Under each hat on the hat stands there are little mirrors, so you can check out how you look in the different hat styles! If it hadn’t been as busy I’m sure there might have been some silly selfies of me included in this post! Thinking back I’m glad it was busy to save my embarrassment!
Apparently, the courtroom has been recently refurbished and is now a clean, grey colour. Take a look at the Shore Hall Instagram page to get a sneak peek of what to expect!
I personally have never been into a courtroom before but have seen many on TV and in films and so it was really interesting to wander around it and experience what it would feel like to be at a real court case.
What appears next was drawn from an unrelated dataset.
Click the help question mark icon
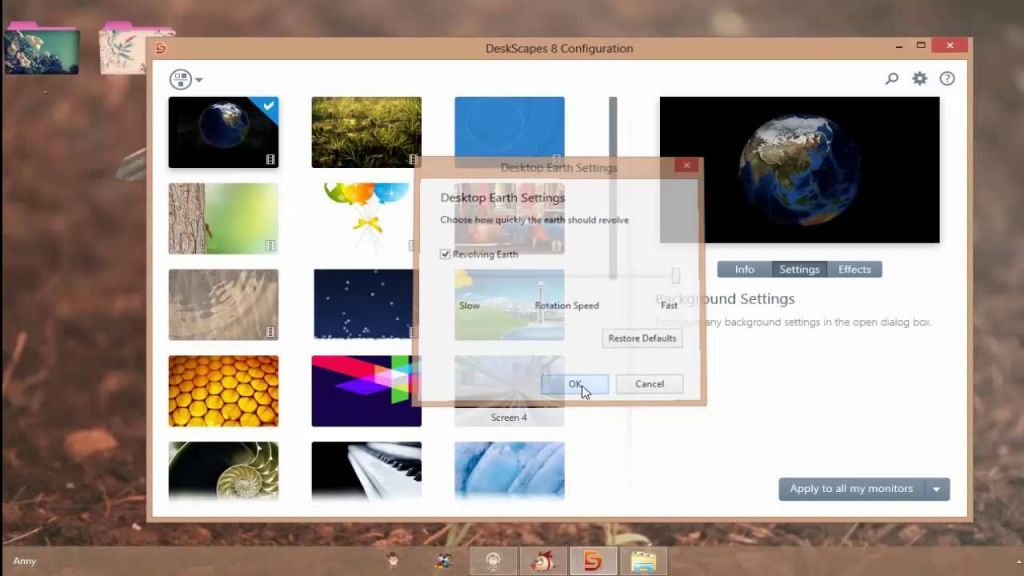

Normally, when the museum isn’t open to the public for free, included in the entry price is an audio guide which you can listen to as you walk around the exhibits. Unfortunately, as it was so busy they weren’t being used on the day I visited which was a shame as I’m a bit of geek and love a good audio guide! I have seen many reviews on TripAdvisor which sing the praises of the audio guides and state they really add to the experience. Apparently, you can follow four interesting criminal cases including selecting the character of a past prisoner to hear their experience of sentencing at Shire Hall. If I return in the future I will definitely make sure I use the audio guide to find out more about cases held at Shire Hall and to get into the stories of the prisoners a bit more.
Some Lunch and Shopping
After leaving the courtroom (luckily I wasn’t on trial for any naughtiness!) I visited the Shire Hall Café for some lunch. I enjoyed a tasty brie and cranberry panini which came with salad and crisps. It was really tasty and well-priced. There were lots of hot and cold food and drink options on offer and some very yummy looking cakes too!
Before leaving I made sure to pop into the gift shop for a look around. There were lots of interesting items including pretty jewellery, Dorset gifts, stationary souvenirs and local food and drink items. Entrance to both the gift shop and café are free so you can pop in there for some shopping or lunch without having to pay to go round the museum should you have already been before.
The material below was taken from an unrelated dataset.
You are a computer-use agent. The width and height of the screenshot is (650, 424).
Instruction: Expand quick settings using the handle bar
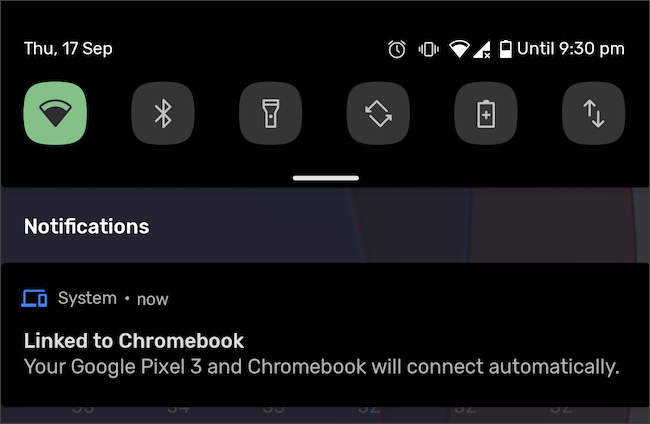pos(326,178)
Additional Visitor Information
Entry to the museum costs £8.50 for adults and £4.40 for children. There’s also concessionary prices and a family ticket available for £20. All tickets include a free audio guide and allow you to free return visits for a year. The museum is open every day 10am – 5pm and has a spacious café and well-stocked gift shop too. Access information and details on groups bookings can also be found online. Check out the Shire Hall Historic Courthouse Museum’s Twitter page for additional information and tweets from the courtroom!
There are various events and activities which happen throughout the year. With half term and Halloween coming up there’s a host of events coming up to thrill the little ones including scary face painting, slime making and spooky storytelling! After Halloween, there are some exciting looking Christmas events planned including Christmas wreath making and the chance to visit Judge Santa! Aside from festive events the museum also hosts regular behind the scenes tours, workshops and talks. For more information be sure to check out the what’s on page on the Shire Hall website and their Facebook page.
The Shire Hall Historic Courtroom Museum is a family fun attraction, suitable for all ages. I enjoyed having a look round the cells and exploring the courtroom. There’s lots of interesting information and a great video to get you orientated for your visit. It’s a great wet weather venue and I think with the added extra of an audio guide is a well-priced attraction. I only wish hadn’t visited on such a busy day as I think it meant I felt a little rushed around and couldn’t see all the displays, as well as I, would have liked. This is not the fault of Shire Hall though and I think it’s good that local people get the chance to visit attractions in their hometowns. I’ll just have to make sure I use this excuse to visit Dorchester and the museum again sometime soon!